Croatia’s private and family-run accommodation sector entered 2025 under growing pressure from new tax measures and legislative changes, with early data already pointing to visible consequences on the market.

While headline tourism figures continue to show modest national growth, as Jutarnji list reports, underlying trends reveal significant structural shifts that are particularly affecting accommodation in private households.

According to Croatian National Tourist Board data, 668,514 beds were registered in private accommodation at the end of August this year, compared to 671,508 a year earlier.

This represents a loss of nearly 3,000 beds in just twelve months, during the peak of the tourist season. Although the decline appears moderate, experts see it as the start of a trend that could accelerate in the coming years.
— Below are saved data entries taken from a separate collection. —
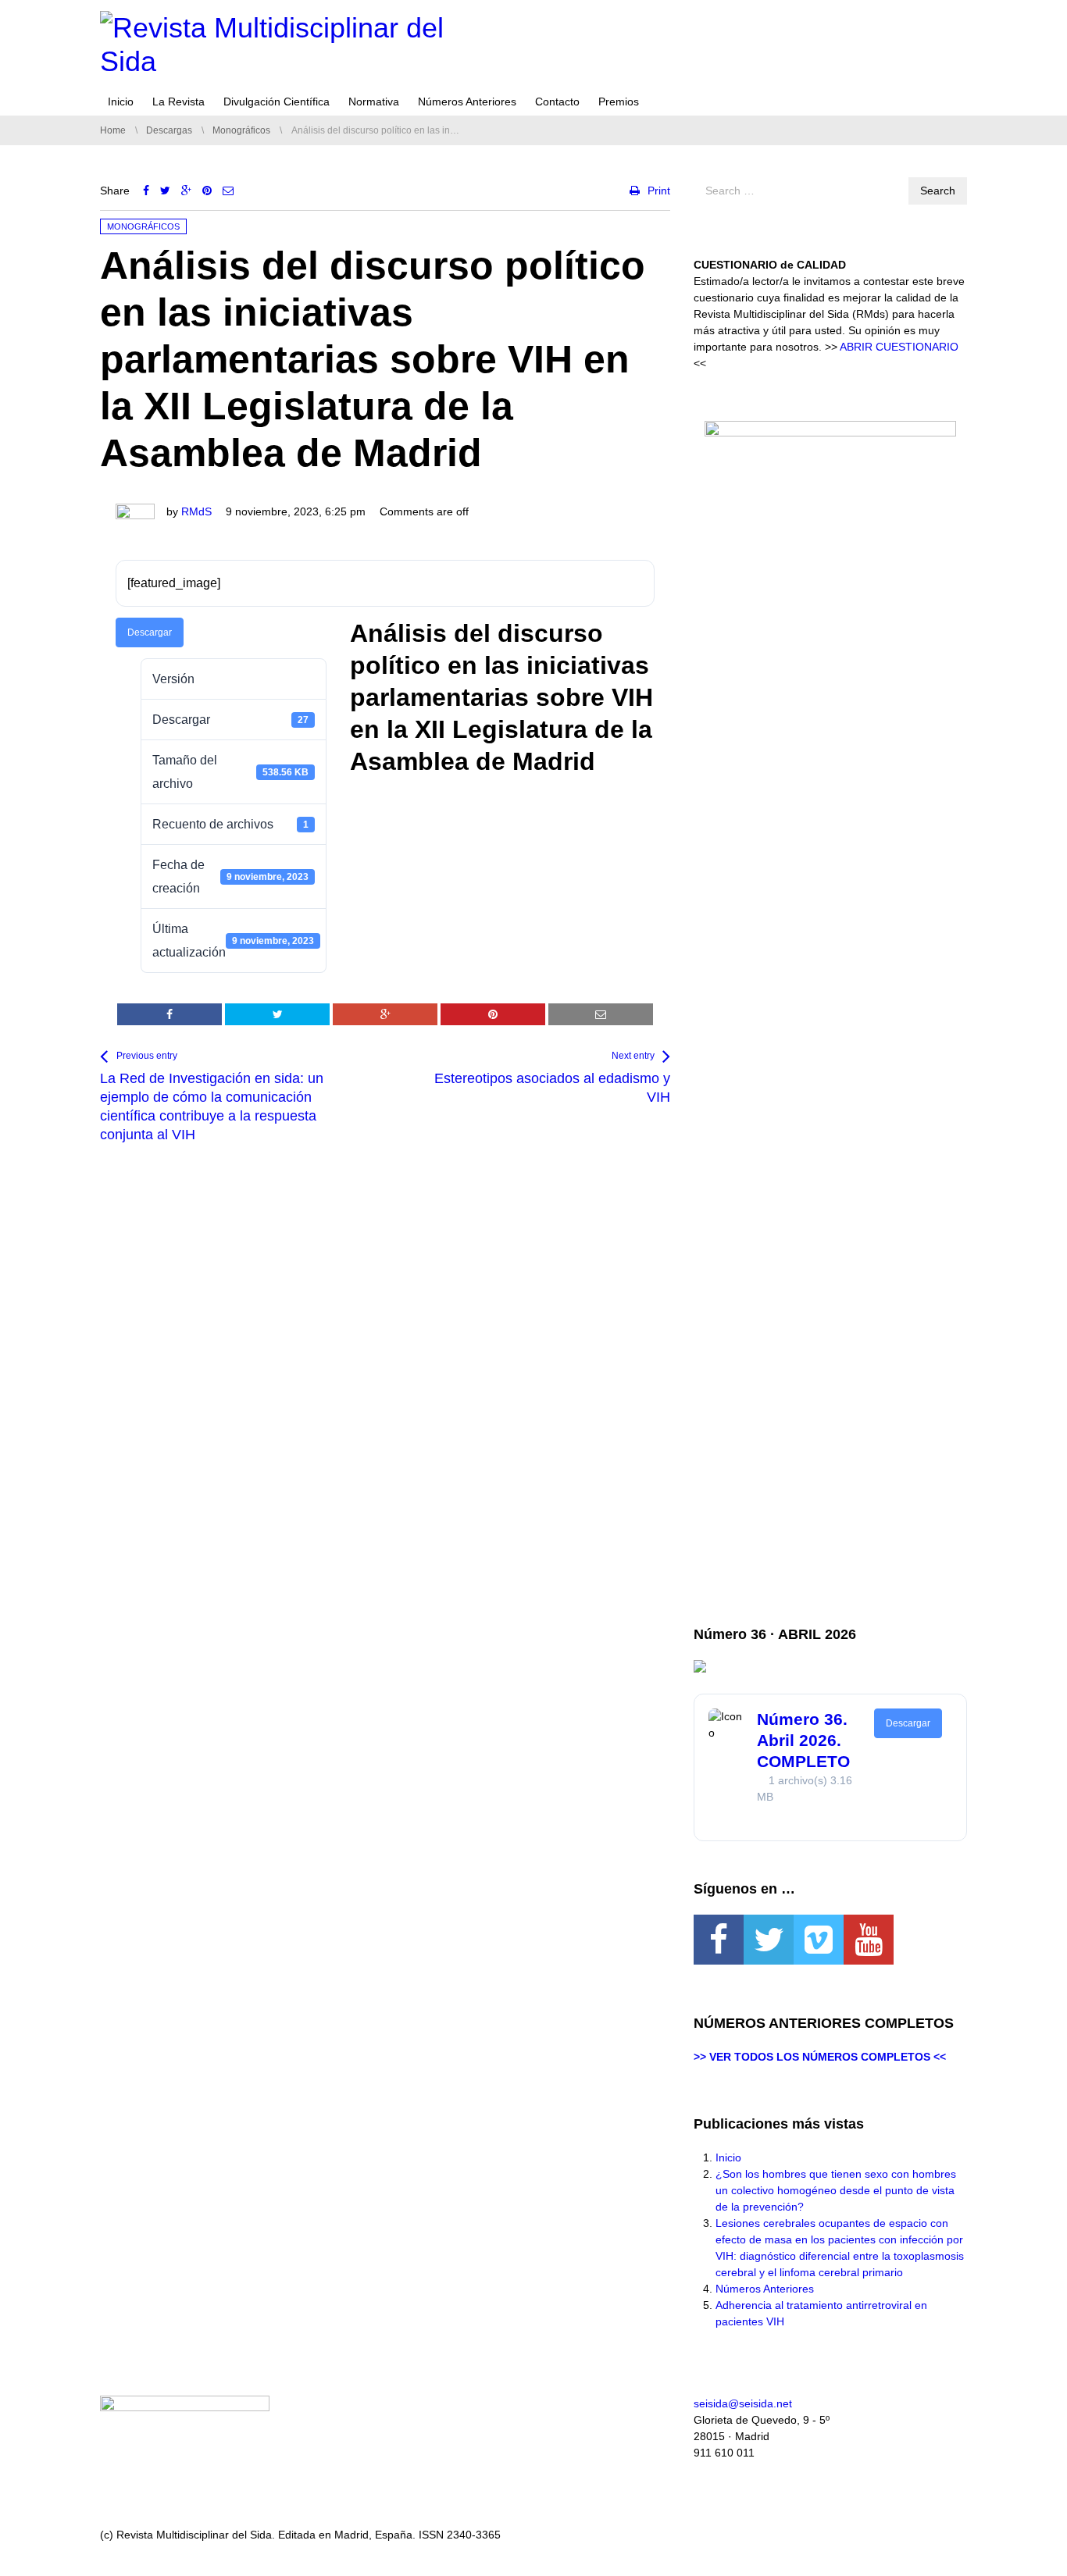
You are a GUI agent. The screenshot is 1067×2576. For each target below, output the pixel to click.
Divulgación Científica (276, 101)
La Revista (178, 101)
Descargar (149, 632)
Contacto (557, 101)
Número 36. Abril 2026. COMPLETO (803, 1740)
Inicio (121, 101)
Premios (618, 101)
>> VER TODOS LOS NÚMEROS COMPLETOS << (820, 2056)
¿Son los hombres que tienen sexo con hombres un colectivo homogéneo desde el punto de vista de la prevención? (835, 2190)
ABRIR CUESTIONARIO (899, 346)
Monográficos (143, 226)
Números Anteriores (467, 101)
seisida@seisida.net (743, 2403)
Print (659, 190)
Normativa (373, 101)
Overall tourism results remain relatively stable. In the first eleven months of the year, the commercial sector recorded 20.4 million arrivals and 94.7 million overnight stays, up two per cent and one per cent respectively compared to last year.

The non-commercial segment remained unchanged, with 460,000 arrivals and 10.7 million overnight stays. July and August showed flat arrivals and a one per cent drop in overnight stays.

Despite these figures, 2025 has been marked by uncertainty. The private accommodation sector has faced a series of regulatory and financial pressures, including the introduction of a property tax, higher flat-rate taxes, deadlines for removing categorisation permits in residential buildings with more than four units, and a halt on issuing new permits in such properties.

At the same time, operating costs such as utilities, cleaning, maintenance and supplies have continued to rise.

These changes have hit small-scale and budget accommodation providers the hardest. Many owners offering affordable lodging have exited the market, unable to absorb rising costs and taxes. This is now reflected in the falling number of beds, Jutarnji list writes.

At the other end of the spectrum, luxury villas with pools continue to grow slightly in number, but face increasing competition. High-end mobile homes and modular units in campsites, along with mixed-use resorts where properties are centrally managed and rented, are placing downward pressure on prices and demand.

Looking ahead, 2026 could mark a turning point. Lower-category private accommodation is expected to continue shrinking, with many properties shifting to long-term rentals, worker housing or being sold altogether.

At the same time, changes in source markets are emerging. Demand from Germany, traditionally the backbone of family accommodation, is weakening, while wealthier guests from Eastern Europe are becoming more prominent.

Together, these trends suggest Croatia’s family accommodation sector is entering a period of deep and lasting transformation, with fewer beds, a changing guest profile and a market very different from the one that defined Croatian tourism for decades.